Advocates for women and the poor said Wednesday, Jan. 26, that the debate over welfare programs such as Temporary Assistance for Needy Families must be based on facts, not on hearsay or anecdotes.

Gov. Paul R. LePage response statement said there should be a five-tier system and a five-year limit on programs such as TANF.

LePage’s spokesman, Dan Demeritt, said, “The governor believes we have to make the whole welfare program better fit the needs of individuals … People who are going back on the tax rolls [with jobs] are creating a saving.”

Maine Equal Justice Partners and the Maine Women’s Lobby released the results Wednesday of a comprehensive study they commissioned of 1,000 families receiving TANF to back up their call for a fact-based debate.

“For too long, the discussion about Maine’s safety net programs has been driven by anecdotes and stereotypes,” said Chris Hastedt of  Maine Equal Justice Partners. “While we believe that the program can be improved, we all need to start with a common understanding of what TANF is, and what it isn’t.”

Sarah Standiford, executive director of the Maine Women’s Lobby, said, “We can only arrive at the appropriate solutions when they are based on facts — not fiction.”

Professors Sandra Butler of the University of Maine and Thomas McLaughlin of the University of New England conducted the spring 2010 study. McLaughlin said 6,000 surveys were sent out, 1,000 were returned, and some respondents were personally interviewed.

Among the study’s findings:

• Most TANF families are headed by women raising young children on their own. The median age of a child receiving TANF is just younger than 2 years old.

• The median length of time that families reported receiving TANF was 18 months.

• Some 97 percent of those who answered the survey had work experience, with an average of three jobs in the last five years.

• The average wage for working respondents was $8.36, 4.5 percent greater than the average salary found in a 2001 study of TANF families. By comparison, Maine’s average weekly wage for all workers increased by 20.3 percent in the same period.

## LISTED RECORDS
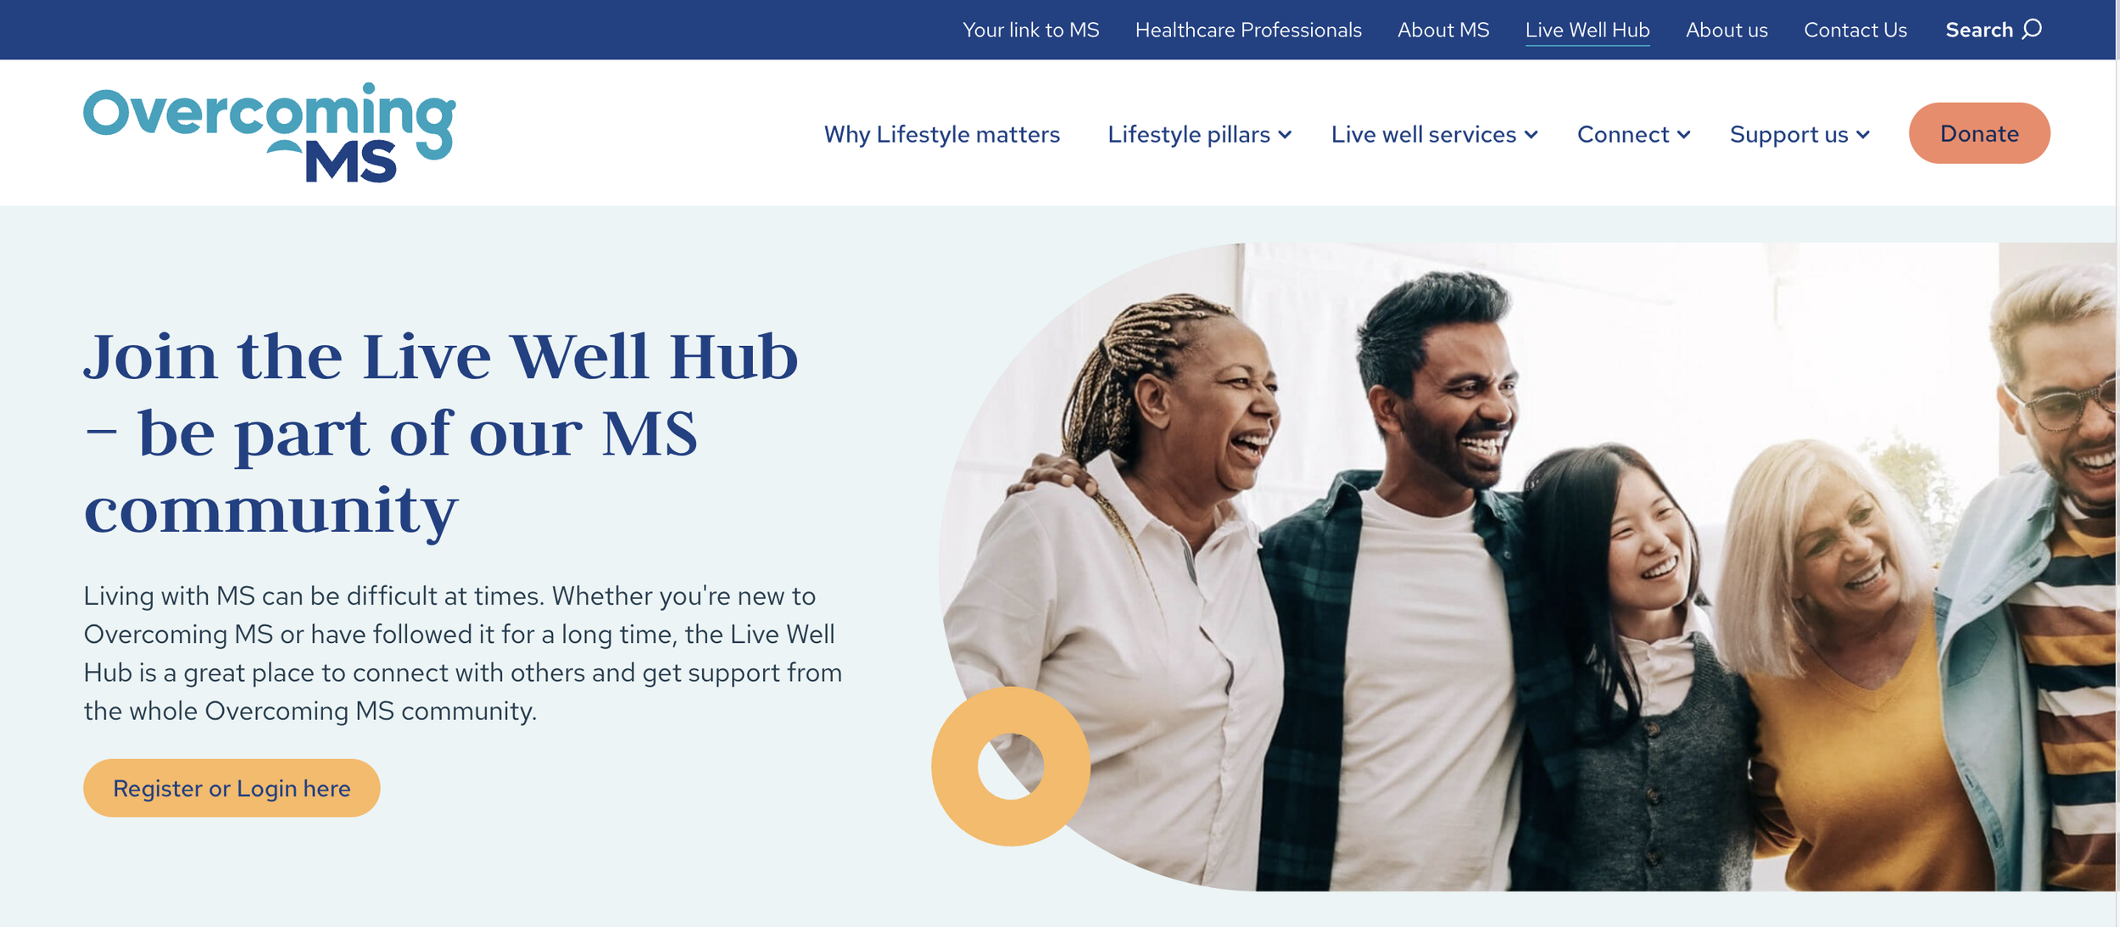Click the Search label in top bar
The image size is (2120, 927).
[1978, 30]
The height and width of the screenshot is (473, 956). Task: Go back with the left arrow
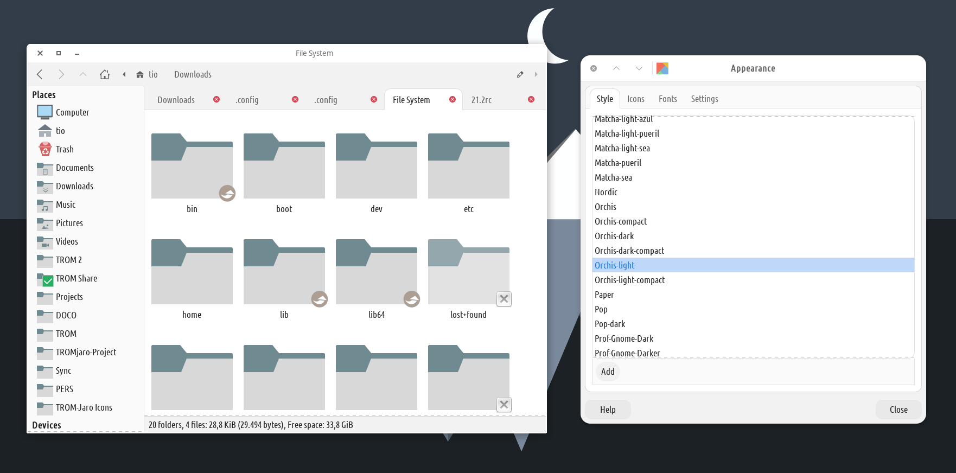[40, 74]
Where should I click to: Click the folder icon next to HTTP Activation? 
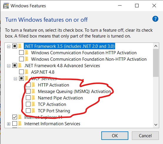click(33, 85)
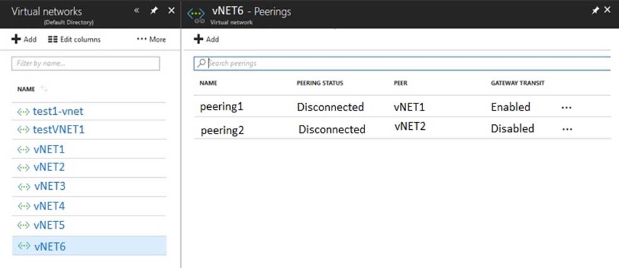The width and height of the screenshot is (619, 268).
Task: Open the peering1 entry
Action: (x=222, y=107)
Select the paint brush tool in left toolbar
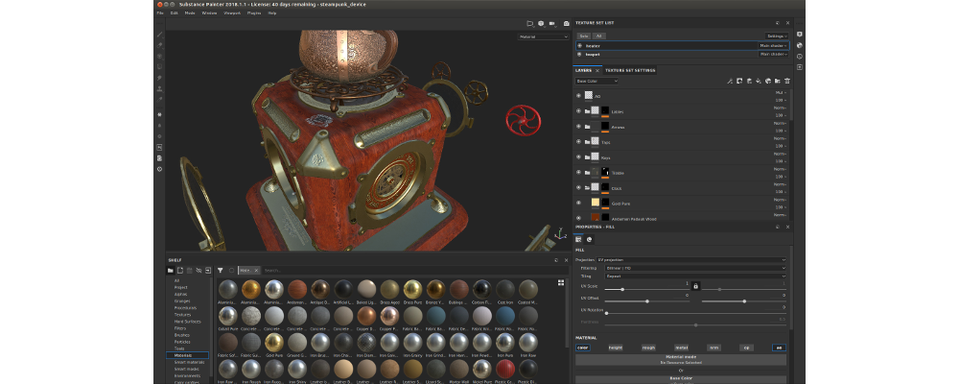The height and width of the screenshot is (384, 959). 159,35
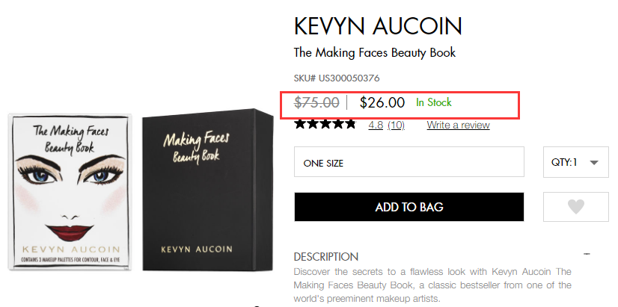The height and width of the screenshot is (307, 618).
Task: Click the KEVYN AUCOIN brand heading
Action: [378, 26]
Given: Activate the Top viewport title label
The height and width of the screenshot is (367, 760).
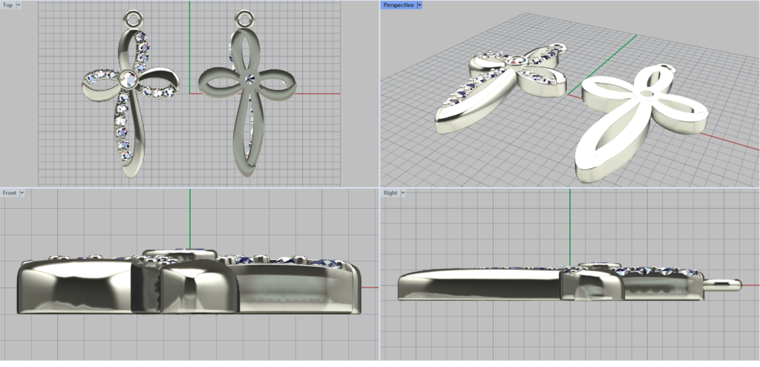Looking at the screenshot, I should pyautogui.click(x=7, y=4).
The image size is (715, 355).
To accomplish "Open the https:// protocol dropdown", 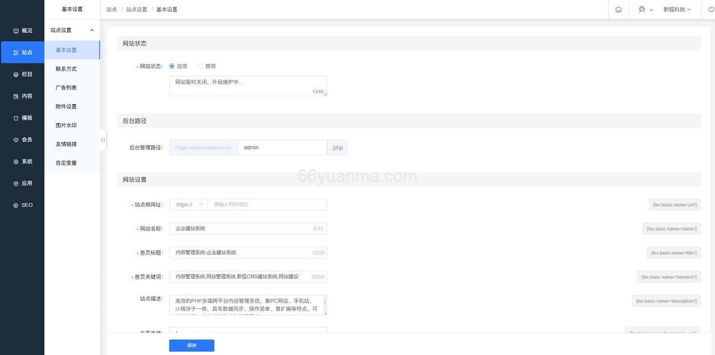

## TASKS TO PERFORM
**a.** Using the TANF article, decide whether each statement agrees with it, and back each yes or no with the deciding words quoted from the text. (i) The study was carried out in the spring of 2010 by professors from two universities. (ii) Of the surveys sent out, 6,000 were returned. (iii) Working respondents earned a lower average wage than TANF families had in a 2001 study.
**b.** Write out the part of the TANF article starting with "Advocates for women" and going on through "a fact-based debate.", switching each "welfare" to "public assistance".

## SOLVED PROBLEMS
**a.**
(i) Yes: "Professors Sandra Butler of the University of Maine and Thomas McLaughlin of the University of New England conducted the spring 2010 study."
(ii) No: "6,000 surveys were sent out, 1,000 were returned"
(iii) No: "The average wage for working respondents was $8.36, 4.5 percent greater than the average salary found in a 2001 study of TANF families."

**b.**
Advocates for women and the poor said Wednesday, Jan. 26, that the debate over public assistance programs such as Temporary Assistance for Needy Families must be based on facts, not on hearsay or anecdotes.

Gov. Paul R. LePage response statement said there should be a five-tier system and a five-year limit on programs such as TANF.

LePage’s spokesman, Dan Demeritt, said, “The governor believes we have to make the whole public assistance program better fit the needs of individuals … People who are going back on the tax rolls [with jobs] are creating a saving.”

Maine Equal Justice Partners and the Maine Women’s Lobby released the results Wednesday of a comprehensive study they commissioned of 1,000 families receiving TANF to back up their call for a fact-based debate.